(PROVIDED DATA begins)

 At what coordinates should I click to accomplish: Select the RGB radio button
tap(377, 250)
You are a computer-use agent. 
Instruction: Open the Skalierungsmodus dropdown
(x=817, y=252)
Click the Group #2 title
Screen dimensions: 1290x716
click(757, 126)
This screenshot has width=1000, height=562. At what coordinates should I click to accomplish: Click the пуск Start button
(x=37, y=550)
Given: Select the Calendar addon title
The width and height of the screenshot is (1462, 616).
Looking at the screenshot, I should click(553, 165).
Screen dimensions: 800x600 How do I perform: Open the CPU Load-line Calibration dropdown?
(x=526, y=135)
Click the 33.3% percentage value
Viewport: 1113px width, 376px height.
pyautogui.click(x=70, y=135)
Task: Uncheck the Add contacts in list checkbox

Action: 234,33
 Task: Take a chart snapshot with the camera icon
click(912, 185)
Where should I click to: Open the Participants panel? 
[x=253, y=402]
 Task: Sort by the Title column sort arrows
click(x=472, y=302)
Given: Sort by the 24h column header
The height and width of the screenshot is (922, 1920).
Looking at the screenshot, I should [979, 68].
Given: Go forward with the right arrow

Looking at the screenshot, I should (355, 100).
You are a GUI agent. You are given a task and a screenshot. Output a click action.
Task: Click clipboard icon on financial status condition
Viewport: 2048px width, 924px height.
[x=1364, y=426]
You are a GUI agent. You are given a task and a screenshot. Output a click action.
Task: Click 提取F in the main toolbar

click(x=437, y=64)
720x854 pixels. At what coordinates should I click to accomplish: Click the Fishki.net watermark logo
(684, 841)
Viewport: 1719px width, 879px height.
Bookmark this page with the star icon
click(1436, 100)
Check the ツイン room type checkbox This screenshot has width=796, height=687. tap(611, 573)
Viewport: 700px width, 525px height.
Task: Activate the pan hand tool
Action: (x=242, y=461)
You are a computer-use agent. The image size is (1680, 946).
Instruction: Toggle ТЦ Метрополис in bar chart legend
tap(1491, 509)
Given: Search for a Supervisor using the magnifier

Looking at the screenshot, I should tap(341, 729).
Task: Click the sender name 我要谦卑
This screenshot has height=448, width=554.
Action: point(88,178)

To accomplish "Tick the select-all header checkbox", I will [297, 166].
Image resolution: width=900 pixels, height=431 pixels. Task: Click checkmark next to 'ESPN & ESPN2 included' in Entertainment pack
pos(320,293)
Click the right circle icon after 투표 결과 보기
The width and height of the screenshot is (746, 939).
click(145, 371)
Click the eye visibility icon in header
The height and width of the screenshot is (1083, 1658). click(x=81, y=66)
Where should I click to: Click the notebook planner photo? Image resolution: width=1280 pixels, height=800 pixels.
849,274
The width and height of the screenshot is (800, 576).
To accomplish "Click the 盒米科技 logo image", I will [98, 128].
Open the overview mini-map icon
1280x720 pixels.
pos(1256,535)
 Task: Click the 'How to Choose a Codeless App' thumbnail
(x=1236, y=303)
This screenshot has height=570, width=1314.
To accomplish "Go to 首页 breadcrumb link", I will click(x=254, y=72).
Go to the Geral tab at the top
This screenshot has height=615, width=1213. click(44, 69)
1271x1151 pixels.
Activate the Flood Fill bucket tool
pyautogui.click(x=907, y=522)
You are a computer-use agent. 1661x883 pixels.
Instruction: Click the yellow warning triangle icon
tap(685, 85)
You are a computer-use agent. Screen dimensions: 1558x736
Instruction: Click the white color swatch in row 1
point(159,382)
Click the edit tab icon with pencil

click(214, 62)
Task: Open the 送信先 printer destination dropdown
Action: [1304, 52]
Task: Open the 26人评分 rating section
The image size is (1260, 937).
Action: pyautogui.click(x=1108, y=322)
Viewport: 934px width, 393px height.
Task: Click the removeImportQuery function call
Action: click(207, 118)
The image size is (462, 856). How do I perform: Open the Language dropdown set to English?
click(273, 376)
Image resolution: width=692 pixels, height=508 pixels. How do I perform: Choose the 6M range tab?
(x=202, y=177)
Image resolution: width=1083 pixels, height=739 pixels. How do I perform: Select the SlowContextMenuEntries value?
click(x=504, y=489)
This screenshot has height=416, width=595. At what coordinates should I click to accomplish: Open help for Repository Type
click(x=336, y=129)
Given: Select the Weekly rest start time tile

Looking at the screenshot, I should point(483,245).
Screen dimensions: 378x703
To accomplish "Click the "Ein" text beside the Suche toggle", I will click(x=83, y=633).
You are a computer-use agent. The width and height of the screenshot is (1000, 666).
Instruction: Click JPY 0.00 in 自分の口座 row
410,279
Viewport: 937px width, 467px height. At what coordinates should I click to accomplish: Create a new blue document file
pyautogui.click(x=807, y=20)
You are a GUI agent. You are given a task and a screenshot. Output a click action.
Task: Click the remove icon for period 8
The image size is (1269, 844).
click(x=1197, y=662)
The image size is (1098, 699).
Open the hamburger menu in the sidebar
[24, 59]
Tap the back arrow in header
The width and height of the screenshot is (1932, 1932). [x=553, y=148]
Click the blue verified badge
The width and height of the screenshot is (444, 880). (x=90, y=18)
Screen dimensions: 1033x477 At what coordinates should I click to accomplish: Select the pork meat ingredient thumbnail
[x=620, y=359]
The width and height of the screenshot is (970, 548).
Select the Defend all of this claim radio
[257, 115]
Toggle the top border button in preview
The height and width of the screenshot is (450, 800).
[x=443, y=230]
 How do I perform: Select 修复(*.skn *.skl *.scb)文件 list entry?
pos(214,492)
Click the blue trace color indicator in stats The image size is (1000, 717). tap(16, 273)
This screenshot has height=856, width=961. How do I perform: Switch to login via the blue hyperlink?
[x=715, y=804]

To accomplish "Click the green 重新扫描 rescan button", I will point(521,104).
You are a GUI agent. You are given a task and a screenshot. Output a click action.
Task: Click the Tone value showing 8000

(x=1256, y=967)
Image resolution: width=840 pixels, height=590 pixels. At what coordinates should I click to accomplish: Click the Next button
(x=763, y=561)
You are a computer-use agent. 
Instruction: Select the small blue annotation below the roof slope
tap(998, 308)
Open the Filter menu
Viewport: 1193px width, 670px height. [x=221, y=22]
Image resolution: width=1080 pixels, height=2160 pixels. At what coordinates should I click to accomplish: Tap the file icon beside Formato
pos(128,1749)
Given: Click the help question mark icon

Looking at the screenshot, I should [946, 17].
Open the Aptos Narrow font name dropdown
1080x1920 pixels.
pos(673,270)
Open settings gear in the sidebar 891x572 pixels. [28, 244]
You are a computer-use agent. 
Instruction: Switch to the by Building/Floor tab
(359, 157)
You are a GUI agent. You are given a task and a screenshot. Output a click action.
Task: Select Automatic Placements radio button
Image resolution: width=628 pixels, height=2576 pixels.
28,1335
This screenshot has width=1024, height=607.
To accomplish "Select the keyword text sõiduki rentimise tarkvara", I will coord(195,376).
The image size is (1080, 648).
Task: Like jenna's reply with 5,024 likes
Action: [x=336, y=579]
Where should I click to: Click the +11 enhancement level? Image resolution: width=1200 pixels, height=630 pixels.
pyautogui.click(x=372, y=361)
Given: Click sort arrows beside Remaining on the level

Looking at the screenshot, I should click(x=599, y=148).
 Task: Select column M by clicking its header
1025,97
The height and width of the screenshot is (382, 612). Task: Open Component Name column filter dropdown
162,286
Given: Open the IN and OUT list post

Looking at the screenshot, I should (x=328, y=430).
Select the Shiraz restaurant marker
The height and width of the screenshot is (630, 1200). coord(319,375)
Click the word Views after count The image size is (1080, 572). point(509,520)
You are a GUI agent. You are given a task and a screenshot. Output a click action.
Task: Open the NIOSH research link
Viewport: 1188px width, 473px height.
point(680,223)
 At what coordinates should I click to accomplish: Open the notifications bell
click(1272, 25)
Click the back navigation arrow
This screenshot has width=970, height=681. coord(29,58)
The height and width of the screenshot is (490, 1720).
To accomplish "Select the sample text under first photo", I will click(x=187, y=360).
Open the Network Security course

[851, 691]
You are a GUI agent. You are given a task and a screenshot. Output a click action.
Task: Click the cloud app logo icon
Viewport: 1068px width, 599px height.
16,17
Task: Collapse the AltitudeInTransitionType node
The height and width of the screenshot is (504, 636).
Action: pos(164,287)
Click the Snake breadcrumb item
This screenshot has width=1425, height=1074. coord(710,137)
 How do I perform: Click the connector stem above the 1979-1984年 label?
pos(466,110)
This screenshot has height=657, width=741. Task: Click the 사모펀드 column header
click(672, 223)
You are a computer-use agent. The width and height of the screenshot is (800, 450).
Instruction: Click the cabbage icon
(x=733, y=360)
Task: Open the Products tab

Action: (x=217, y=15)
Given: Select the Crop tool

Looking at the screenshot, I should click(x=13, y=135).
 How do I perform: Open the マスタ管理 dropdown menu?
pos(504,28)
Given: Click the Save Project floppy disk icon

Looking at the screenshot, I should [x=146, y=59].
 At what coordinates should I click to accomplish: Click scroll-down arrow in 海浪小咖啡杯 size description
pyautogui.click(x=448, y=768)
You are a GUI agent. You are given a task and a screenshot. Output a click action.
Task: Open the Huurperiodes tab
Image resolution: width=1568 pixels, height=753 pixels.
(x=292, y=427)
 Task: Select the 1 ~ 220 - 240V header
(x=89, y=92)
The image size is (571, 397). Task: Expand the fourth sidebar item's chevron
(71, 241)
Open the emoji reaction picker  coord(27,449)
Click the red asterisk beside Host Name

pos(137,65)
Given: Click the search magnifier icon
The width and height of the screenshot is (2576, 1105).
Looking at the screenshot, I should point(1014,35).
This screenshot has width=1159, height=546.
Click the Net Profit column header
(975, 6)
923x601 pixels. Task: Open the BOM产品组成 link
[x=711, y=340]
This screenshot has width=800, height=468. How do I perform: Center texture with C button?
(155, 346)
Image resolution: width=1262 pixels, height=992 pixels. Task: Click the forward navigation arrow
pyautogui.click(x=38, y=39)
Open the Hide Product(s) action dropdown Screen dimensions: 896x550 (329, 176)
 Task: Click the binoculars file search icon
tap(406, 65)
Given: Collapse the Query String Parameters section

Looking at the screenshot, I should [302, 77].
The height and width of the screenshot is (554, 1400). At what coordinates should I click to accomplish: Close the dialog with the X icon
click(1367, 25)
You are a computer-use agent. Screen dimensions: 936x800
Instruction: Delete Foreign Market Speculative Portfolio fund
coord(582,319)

(PROVIDED DATA ends)

• EXERCISE DESCRIPTION:
Above are the records. Print exactly, and only, the lines from the line with "Image resolution: width=1083" to the line with "Screen dimensions: 378x703", both inclusive.

• TASK RESPONSE:
Image resolution: width=1083 pixels, height=739 pixels. How do I perform: Select the SlowContextMenuEntries value?
click(x=504, y=489)
This screenshot has height=416, width=595. At what coordinates should I click to accomplish: Open help for Repository Type
click(x=336, y=129)
Given: Select the Weekly rest start time tile

Looking at the screenshot, I should point(483,245).
Screen dimensions: 378x703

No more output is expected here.